=== TEXT ===
::::::::::

Why the chancellor wants China's cash
Perhaps the most important cause of our economic malaise is that for years as a nation we have been living beyond our means, in deficit with the rest of the world, buying from other countries far more than we produce, till our indebtedness became unsustainable.
By contrast China has been consuming far less than it produces, accumulating vast surpluses.
So as we work down our debts, the hope of the government has been that the Chinese could be persuaded to invest some of their vast surpluses in our infrastructure, in a way that would ease the pain of our economic slowdown and would yield a decent return to China over the long term.
That's why the Chancellor of the Exchequer was today so delighted that China's sovereign wealth fund, China Investment Corporation, which controls more than £250bn - has bought a stake of almost 9% in London's water and sewage business, Thames Water.
It is a significant moment, in that the deal is CIC's first investment of any sort in the UK.
But that significance should not be overstated. China is buying a small stake in a long established stable business, currently controlled by an Australian investment firm, Macquarie, rather than taking a risk on improving the fabric of the UK.
The transaction will only turn out to be important if it is the priming of a financial pump that then gushes a flow of Chinese money into British roads, rail, hospitals and the other things that our indebted government is struggling to afford.

::::::::::

=== MATERIAL PROVIDED ===
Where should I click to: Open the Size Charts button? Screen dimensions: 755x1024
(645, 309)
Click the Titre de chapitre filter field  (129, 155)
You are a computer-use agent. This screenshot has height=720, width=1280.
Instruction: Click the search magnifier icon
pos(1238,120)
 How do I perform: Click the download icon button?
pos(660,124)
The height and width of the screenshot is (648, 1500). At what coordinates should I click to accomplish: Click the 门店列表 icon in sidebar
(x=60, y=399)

::::::::::

=== TASK SET ===
a: Transcribe the Thames Water article word for word, from "By contrast China" down to "sort in the UK.".
b: Answer these questions using the Thames Water article.
(i) What size of stake in Thames Water did China Investment Corporation buy?
(ii) Which firm currently controls Thames Water?
(iii) Where does the deal rank among CIC's investments in the UK?
The listing has no connection to the Thames Water article.

=== ANSWERS FOR THE EXERCISE ===
a:
By contrast China has been consuming far less than it produces, accumulating vast surpluses.
So as we work down our debts, the hope of the government has been that the Chinese could be persuaded to invest some of their vast surpluses in our infrastructure, in a way that would ease the pain of our economic slowdown and would yield a decent return to China over the long term.
That's why the Chancellor of the Exchequer was today so delighted that China's sovereign wealth fund, China Investment Corporation, which controls more than £250bn - has bought a stake of almost 9% in London's water and sewage business, Thames Water.
It is a significant moment, in that the deal is CIC's first investment of any sort in the UK.

b:
(i) A stake of almost 9%.
(ii) Macquarie, an Australian investment firm.
(iii) It is CIC's first investment of any sort in the UK.